Over time at VCC, he has become a reliable team member and a leader among his peers.

“Cordoviz was like a mentor to me when I first came to VCC and I feel like I can say that on behalf of everyone who works with him here,” said Information Systems Technician 3rd Class Ashley Schwieterman. “He has played a huge role in training all new limited duty sailors on base security, making sure everyone is knowledgeable on facility guest access forms, forms house guest and 3-day vehicle passes. The VCC works well today thanks to the participation and dedication of Cordoviz. He is definitely going to go far in his career in the Navy and we are all looking forward to seeing what he accomplishes as an MC.
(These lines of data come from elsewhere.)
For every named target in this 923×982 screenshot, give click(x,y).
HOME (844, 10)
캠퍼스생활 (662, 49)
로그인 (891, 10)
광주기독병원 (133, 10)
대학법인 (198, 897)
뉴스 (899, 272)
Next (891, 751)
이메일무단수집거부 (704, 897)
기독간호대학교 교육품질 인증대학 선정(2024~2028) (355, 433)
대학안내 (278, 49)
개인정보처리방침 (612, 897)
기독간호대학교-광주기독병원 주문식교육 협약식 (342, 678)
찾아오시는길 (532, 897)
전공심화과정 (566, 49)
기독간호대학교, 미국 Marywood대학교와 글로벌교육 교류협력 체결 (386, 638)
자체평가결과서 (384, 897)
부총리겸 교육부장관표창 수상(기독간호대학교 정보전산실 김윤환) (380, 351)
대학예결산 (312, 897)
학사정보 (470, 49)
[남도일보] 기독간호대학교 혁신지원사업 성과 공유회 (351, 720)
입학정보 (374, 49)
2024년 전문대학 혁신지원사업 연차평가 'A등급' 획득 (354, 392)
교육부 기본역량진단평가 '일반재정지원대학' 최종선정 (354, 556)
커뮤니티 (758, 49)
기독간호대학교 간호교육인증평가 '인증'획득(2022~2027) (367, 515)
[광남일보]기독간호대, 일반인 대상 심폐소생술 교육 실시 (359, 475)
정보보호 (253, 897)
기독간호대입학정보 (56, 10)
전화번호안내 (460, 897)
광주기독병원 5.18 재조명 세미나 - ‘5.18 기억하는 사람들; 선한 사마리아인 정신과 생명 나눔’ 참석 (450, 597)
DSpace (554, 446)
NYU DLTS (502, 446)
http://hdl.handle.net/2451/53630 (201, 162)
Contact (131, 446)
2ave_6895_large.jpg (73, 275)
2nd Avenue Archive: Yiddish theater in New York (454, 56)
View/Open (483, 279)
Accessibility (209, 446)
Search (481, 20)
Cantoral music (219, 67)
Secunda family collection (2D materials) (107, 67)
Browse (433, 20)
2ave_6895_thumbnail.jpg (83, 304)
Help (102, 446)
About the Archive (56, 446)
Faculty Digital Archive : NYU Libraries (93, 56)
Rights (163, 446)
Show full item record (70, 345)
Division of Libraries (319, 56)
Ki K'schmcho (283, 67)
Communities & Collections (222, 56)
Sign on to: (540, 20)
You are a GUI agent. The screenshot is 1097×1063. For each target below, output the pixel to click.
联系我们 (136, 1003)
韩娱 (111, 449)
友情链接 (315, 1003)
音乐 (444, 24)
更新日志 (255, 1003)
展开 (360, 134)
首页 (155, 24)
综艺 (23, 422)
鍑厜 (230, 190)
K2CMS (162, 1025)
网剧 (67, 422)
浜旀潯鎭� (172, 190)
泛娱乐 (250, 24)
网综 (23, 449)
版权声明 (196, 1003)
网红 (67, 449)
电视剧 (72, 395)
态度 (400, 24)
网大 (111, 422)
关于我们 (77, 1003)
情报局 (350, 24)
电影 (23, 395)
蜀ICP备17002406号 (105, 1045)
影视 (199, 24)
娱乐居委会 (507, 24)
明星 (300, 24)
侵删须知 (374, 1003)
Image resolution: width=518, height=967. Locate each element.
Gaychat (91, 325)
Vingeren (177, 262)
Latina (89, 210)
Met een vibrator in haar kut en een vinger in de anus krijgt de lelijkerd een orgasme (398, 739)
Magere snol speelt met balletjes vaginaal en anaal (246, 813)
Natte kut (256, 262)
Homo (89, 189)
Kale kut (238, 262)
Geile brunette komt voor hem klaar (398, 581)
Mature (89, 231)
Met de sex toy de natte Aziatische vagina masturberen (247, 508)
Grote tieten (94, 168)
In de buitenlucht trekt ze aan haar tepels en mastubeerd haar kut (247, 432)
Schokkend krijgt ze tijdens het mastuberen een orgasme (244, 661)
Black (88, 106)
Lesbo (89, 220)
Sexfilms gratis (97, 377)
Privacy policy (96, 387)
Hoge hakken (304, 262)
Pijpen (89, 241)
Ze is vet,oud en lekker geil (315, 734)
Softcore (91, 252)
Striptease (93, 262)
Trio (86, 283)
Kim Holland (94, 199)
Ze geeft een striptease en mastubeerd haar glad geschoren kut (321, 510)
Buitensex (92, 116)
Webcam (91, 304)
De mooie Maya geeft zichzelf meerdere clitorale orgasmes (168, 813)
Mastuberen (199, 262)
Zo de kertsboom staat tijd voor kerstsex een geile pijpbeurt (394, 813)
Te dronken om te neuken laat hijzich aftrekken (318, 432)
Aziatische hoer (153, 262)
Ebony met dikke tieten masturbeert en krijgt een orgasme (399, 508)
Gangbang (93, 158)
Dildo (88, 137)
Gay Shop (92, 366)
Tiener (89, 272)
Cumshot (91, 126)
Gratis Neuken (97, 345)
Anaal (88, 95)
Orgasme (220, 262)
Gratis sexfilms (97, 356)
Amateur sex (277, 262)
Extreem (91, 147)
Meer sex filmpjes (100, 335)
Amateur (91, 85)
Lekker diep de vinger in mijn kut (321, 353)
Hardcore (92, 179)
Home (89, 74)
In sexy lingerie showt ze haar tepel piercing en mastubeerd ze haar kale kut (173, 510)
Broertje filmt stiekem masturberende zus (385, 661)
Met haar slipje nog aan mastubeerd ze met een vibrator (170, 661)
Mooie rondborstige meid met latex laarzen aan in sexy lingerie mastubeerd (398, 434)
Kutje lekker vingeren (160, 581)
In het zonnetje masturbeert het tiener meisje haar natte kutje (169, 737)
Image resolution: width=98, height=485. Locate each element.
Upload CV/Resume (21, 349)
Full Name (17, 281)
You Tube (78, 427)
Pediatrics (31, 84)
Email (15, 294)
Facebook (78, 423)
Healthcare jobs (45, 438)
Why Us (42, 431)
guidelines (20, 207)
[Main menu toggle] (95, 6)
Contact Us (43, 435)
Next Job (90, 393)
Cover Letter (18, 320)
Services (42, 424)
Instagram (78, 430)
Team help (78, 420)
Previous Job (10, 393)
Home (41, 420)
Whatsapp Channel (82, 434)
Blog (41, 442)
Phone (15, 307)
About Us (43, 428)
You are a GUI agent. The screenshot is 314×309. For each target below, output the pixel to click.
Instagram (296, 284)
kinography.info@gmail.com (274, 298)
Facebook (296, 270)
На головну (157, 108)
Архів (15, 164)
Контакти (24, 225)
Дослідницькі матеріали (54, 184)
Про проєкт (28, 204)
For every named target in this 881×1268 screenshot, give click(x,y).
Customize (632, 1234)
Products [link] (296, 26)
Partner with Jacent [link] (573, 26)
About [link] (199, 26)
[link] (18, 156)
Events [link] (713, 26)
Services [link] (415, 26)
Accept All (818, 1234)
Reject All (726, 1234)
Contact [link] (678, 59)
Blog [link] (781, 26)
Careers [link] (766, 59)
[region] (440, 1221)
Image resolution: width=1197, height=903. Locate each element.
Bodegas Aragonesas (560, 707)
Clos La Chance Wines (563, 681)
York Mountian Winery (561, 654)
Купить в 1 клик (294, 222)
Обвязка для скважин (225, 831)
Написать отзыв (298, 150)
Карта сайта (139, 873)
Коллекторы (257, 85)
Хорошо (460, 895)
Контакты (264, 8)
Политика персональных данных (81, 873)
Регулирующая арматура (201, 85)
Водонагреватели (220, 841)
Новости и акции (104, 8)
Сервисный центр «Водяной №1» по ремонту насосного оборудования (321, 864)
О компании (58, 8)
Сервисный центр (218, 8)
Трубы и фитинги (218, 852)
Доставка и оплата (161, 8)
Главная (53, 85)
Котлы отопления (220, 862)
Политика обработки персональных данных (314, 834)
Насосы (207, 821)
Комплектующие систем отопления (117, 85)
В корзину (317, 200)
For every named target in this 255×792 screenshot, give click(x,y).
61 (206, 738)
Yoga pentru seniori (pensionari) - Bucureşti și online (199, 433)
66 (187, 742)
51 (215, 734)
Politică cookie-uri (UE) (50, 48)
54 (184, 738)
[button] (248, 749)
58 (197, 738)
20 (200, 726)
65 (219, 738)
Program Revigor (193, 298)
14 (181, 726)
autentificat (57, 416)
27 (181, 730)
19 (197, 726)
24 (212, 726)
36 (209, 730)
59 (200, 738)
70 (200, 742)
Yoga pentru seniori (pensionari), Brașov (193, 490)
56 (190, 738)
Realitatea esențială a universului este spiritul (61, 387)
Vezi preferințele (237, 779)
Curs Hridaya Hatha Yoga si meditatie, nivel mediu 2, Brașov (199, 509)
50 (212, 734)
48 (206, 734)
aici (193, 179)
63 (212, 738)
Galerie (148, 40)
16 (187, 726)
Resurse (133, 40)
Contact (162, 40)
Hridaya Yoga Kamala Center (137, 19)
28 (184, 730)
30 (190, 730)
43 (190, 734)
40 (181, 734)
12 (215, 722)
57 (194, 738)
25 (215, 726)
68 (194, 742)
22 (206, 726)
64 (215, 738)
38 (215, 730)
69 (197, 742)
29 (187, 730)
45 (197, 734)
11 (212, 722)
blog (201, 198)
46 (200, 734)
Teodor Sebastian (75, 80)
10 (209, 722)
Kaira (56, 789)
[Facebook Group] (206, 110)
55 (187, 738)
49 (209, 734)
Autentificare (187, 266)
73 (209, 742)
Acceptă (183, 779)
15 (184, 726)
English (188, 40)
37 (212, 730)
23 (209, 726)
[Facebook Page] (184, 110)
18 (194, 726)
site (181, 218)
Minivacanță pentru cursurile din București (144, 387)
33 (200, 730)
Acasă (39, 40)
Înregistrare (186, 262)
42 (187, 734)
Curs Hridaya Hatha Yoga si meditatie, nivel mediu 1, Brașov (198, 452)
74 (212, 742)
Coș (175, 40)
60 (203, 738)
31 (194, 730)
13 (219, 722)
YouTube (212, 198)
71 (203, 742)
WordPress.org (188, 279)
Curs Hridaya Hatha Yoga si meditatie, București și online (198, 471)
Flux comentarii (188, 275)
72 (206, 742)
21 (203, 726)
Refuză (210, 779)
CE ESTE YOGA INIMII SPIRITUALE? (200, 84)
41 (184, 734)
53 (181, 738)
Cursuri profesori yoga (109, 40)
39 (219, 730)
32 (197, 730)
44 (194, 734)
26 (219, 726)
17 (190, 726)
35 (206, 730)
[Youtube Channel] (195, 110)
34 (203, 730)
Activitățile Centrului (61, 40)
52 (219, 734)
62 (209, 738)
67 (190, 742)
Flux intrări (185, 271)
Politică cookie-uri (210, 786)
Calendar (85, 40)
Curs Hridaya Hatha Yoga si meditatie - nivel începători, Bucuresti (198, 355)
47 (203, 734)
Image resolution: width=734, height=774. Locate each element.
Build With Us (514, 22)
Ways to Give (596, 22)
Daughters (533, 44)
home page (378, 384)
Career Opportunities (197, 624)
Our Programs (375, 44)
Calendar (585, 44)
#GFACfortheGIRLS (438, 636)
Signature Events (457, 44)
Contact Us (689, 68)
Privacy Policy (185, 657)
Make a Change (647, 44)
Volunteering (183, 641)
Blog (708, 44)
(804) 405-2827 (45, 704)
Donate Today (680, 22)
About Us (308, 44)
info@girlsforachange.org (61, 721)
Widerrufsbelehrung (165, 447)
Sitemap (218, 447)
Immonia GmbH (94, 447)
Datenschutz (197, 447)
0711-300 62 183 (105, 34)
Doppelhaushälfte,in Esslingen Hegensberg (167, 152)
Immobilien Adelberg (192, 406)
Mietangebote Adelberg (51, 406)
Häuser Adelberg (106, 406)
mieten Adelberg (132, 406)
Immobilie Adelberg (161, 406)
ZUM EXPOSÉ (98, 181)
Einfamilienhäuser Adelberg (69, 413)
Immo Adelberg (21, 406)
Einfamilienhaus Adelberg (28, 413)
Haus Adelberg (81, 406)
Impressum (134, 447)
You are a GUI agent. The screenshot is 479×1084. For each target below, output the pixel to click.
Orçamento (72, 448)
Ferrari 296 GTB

His time at the Control Center gave him time to go through the citizenship process and supported him in his quest to become an MC.

“I was really grateful for the flexibility in my leadership and support for my efforts,” Cordoviz said. “They even allowed me to get hands-on training with CFAY’s MCs.”

Once naturalized, he approached his career adviser, who then contacted MC1 Kaleb Sarten, production manager in CFAY’s public affairs office.

“The career counselor contacted me and let me know there was a Marine interested in hitting MC,” Sarten said. “I told him to send it, and I would help him out and answer any questions he had. We found he needed a portfolio, so I gave him some homework to help him achieve his goals. The rest was him.

Sarten along with the rest of the AP office, took Cordoviz under his wing and hosted the formation. He soon began producing material that helped him build his portfolio.

“I was able to go out and document events, participate in video projects, and use what I learned with graphics,” Cordoviz said. “What really caught the eye was the graphic I made for Pride Month. A lot of people complimented me on it.”

As he continued to balance his work at the VCC and the CFAY public affairs office, he reached out to MC1 Jeanette Mullinax.

“We originally met in Japan at the PACT Rodeo when I came to Japan,” Mullinax said. “He later asked for help in the process and sent me his portfolio. After reviewing it, I was blown away and immediately forwarded it through the proper channels. After reviewing it , they determined that he was someone we really needed in the MC community.”

Mullinax routed it, which ultimately led to Cordoviz being recommended to the MC community. After a long process and many setbacks, Cordoviz was finally able to secure his goal. Her journey is an inspiration to many who have the same hopes and dreams of finding a community that matches the same passions.

“Becoming an MC is what excites me and I love doing it,” Cordoviz said. “As an MC you can tell other people’s stories, there is no other job like this.”